The major results of this study are summarized as follows:
- 1
Turbocharging the charge air without cooling
In-cylinder peak pressure increased while ID time decreased as the charge air pressure increased.
Cylinder power and IMEP of the engine decreased while the engine’s SFOC increased as the charge air pressure increased.
In-cylinder peak temperature increased, leading to an increase in thermal NO emissions as the charge air pressure increased.
The fuel oxidation (combustion) to form CO2 emissions in the engine tended to take place earlier as the pressure and temperature of the charge air increased. However, the final CO2 emissions generated were almost unchanged.
- 2
Cooling the charge air after turbocharging
In-cylinder peak pressure increased as charge air pressure increased.

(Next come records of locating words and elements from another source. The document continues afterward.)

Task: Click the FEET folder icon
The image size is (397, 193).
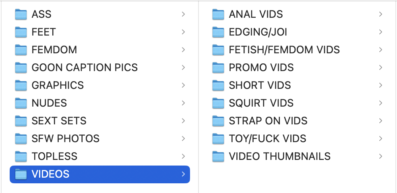Action: pyautogui.click(x=21, y=32)
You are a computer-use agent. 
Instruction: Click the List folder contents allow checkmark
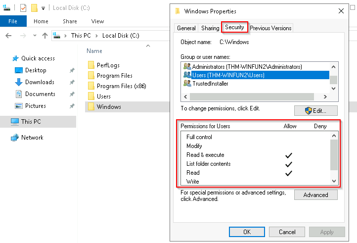coord(288,164)
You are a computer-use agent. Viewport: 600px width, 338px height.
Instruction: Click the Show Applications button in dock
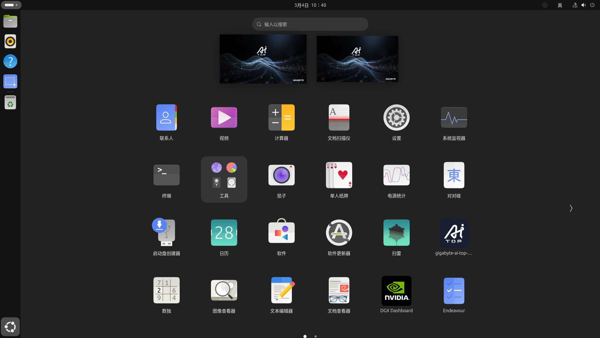pos(10,327)
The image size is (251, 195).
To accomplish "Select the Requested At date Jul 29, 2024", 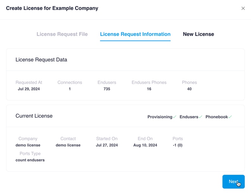I will point(29,89).
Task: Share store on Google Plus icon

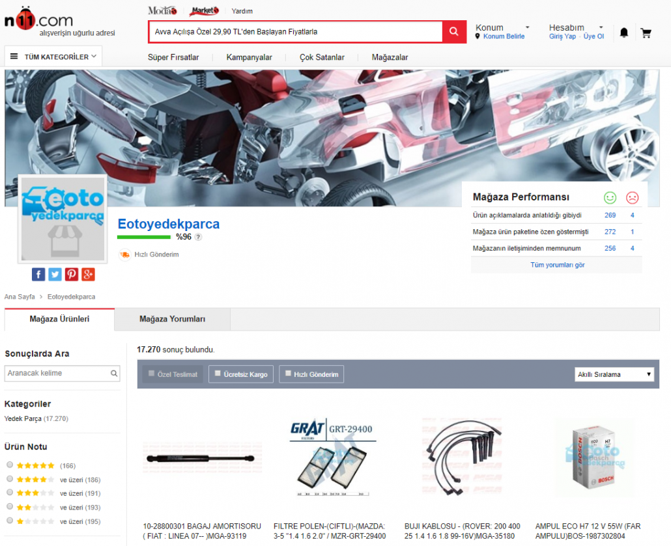Action: [x=89, y=274]
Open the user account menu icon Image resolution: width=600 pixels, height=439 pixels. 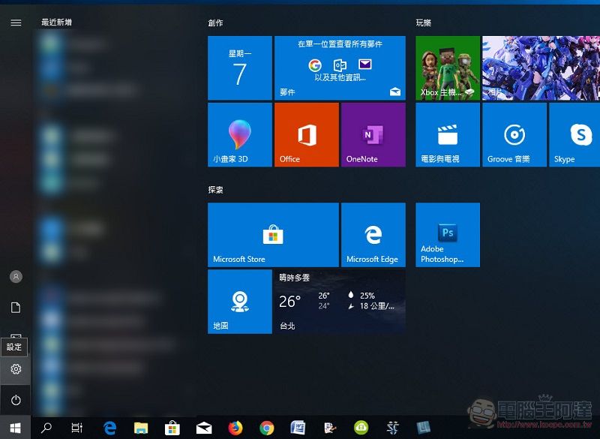coord(16,277)
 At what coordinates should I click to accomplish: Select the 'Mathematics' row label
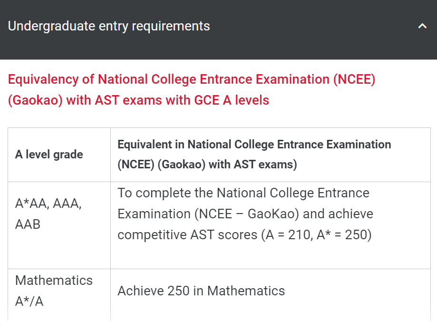(54, 280)
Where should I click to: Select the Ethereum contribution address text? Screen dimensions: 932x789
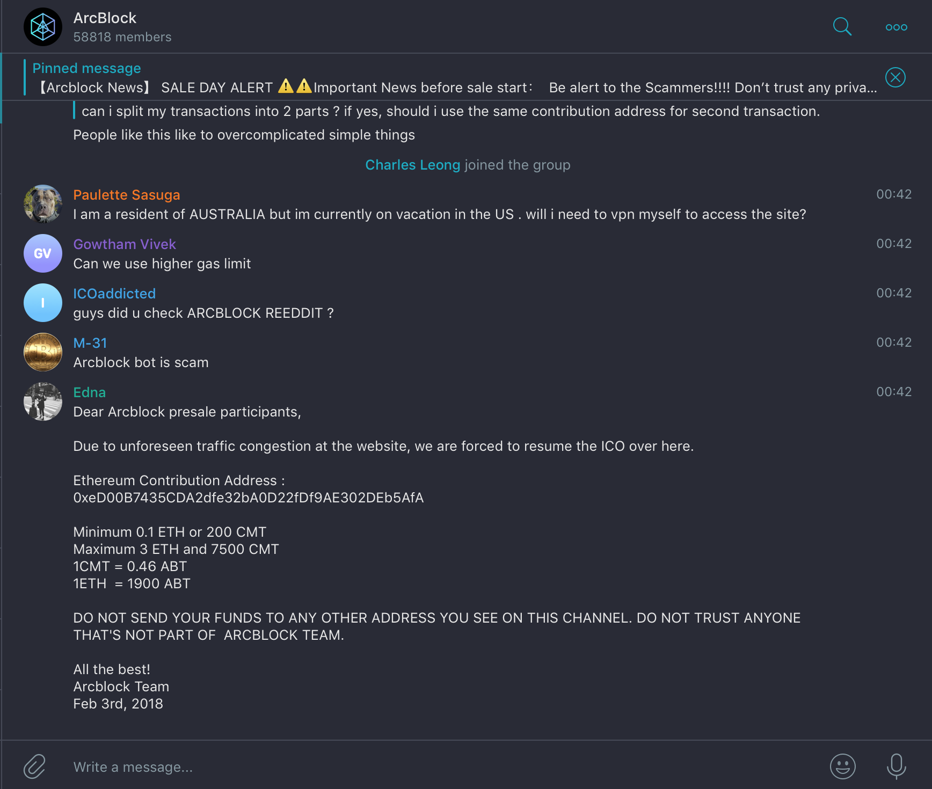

Cylinder power and IMEP of the engine increased, leading to a reduction in the engine’s SFOC as charge air pressure increased.
In-cylinder peak temperature decreased, leading to a decrease in thermal NO emissions as the charge air pressure increased.
The maximum soot formed in the engine cylinder slightly increased as the pressure of the charge air increased and then tended to decrease if the pressure of the charge air continued to increase.
CO2 emission tended to decrease as charge air pressure increased.
This study shows that turbocharging the charge air for the engine will not be effective if the charge air after turbocharging is not cooled. By cooling the charge air after turbocharging the engine, both the power and economy performance of the engine are improved. Specifically, when increasing the charge air pressure from 2.33 bar to 2.53 bar while keeping the charge air temperature unchanged through the use of cooling, engine power was increased by 0.46% while fuel oil consumption was reduced by approximately 0.56%. Specifically, increasing the charge air pressure reduced NO, CO2, and soot emissions by 14.46, 7.84, and 8.9%, respectively.
As is known, the quality of combustion of the fuel inside the engine combustion chamber and the emission characteristics of the engine are not only affected by the parameters of the intake air but also depend on other factors related to the fuel, engine parts related to the fuel injection system, injector structure, injection timing, injection strategy, injection pressure, nozzle hole diameter, combustion chamber shape, etc. Therefore, to evaluate the factors that overall are affecting the combustion and emission of the engine, in the future, it is necessary to conduct research related to the above-mentioned issues.